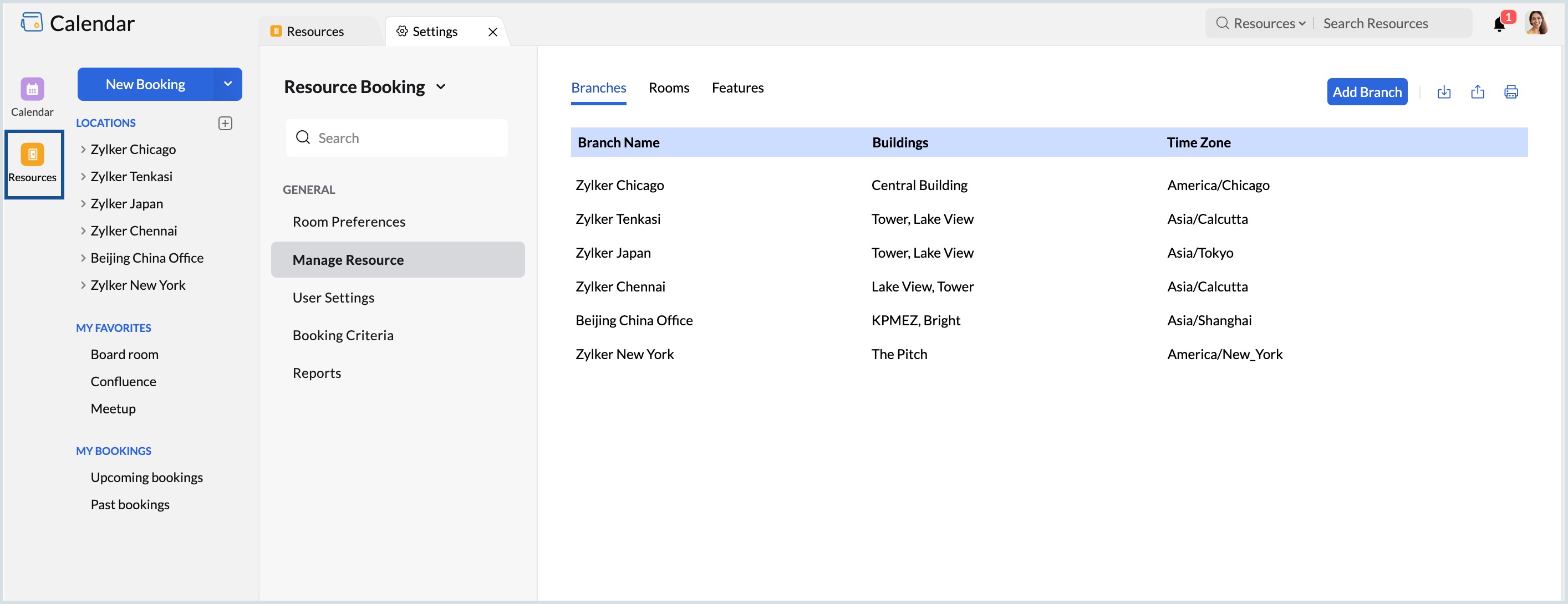Click the print icon
The image size is (1568, 604).
tap(1511, 93)
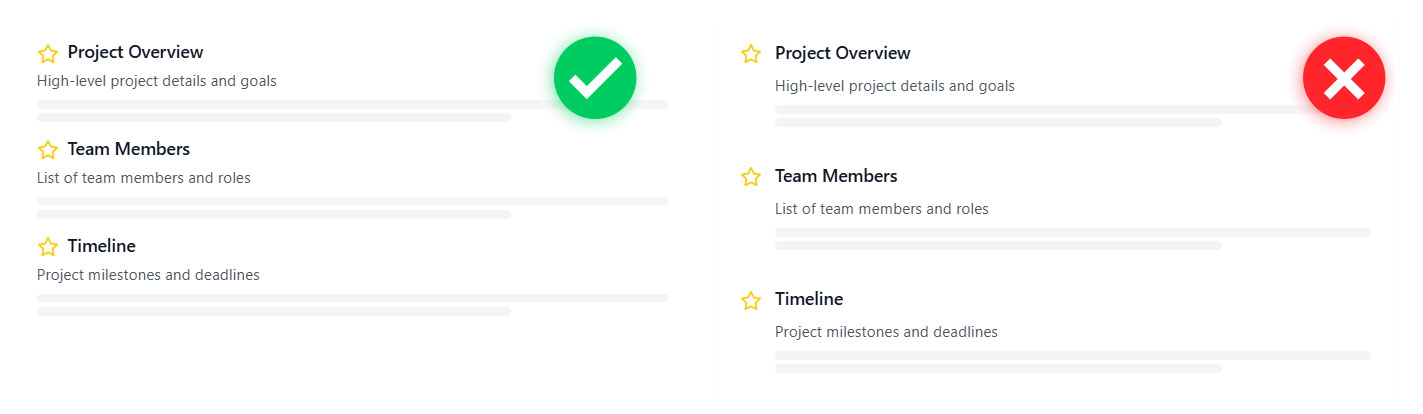Click the star beside Team Members in the checkmark example
This screenshot has height=414, width=1423.
tap(48, 150)
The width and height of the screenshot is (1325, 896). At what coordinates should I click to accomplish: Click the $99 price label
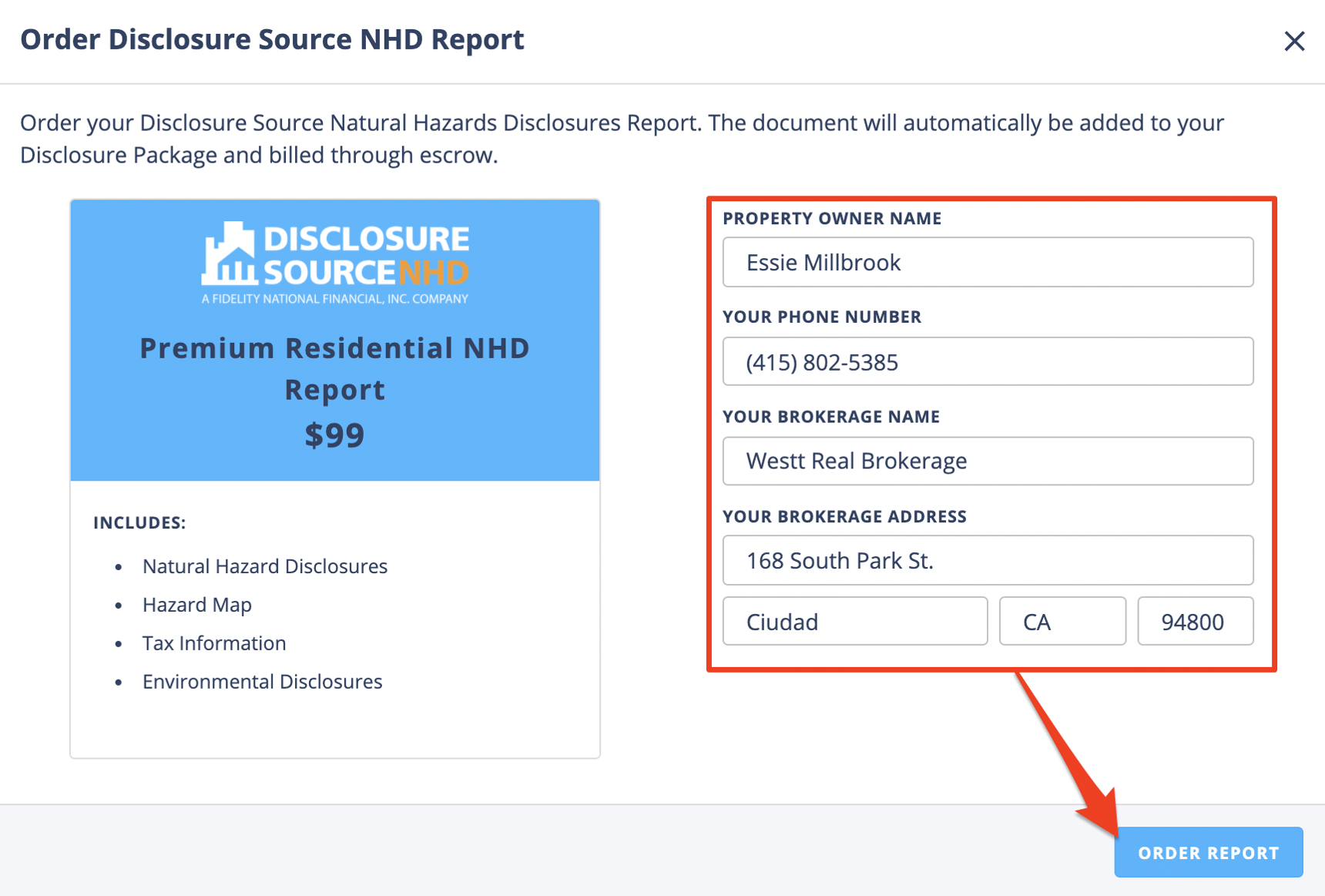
★ ★ ★ ★
→ Goal
Rewrite all of the material above with "price label" switched to "price tag", leaving everything else unchanged. Leave the pictures out of your answer.

→ Answer for the task
Click the print icon
The image size is (1568, 604).
tap(1511, 93)
Click the star beside Team Members in the checkmark example
This screenshot has height=414, width=1423.
tap(48, 150)
The width and height of the screenshot is (1325, 896). At what coordinates should I click to accomplish: Click the $99 price tag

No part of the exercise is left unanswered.